Stored entries:
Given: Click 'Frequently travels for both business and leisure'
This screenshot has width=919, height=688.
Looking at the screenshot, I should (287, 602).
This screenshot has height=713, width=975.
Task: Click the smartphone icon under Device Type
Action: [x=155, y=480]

WHAT IS REQUIRED: In the lines above, every record is to be repeated exactly.

YOUR SOLUTION:
Given: Click 'Frequently travels for both business and leisure'
This screenshot has width=919, height=688.
Looking at the screenshot, I should (287, 602).
This screenshot has height=713, width=975.
Task: Click the smartphone icon under Device Type
Action: [x=155, y=480]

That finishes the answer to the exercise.